WORKING DATA -
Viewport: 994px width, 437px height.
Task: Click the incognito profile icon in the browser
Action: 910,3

--

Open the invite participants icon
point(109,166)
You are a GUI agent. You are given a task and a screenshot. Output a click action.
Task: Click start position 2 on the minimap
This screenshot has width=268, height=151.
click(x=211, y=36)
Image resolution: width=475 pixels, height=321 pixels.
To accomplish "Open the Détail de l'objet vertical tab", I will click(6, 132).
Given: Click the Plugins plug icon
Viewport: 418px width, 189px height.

WHAT IS EXPECTED - Reproduce only the items from the line containing "Image resolution: width=475" up to and including the line containing "Viewport: 418px width, 189px height.", replacing "Plugins" with "Extensions" and leaving everything else unchanged.

PROBLEM SOLUTION -
Image resolution: width=475 pixels, height=321 pixels.
To accomplish "Open the Détail de l'objet vertical tab", I will click(6, 132).
Given: Click the Extensions plug icon
Viewport: 418px width, 189px height.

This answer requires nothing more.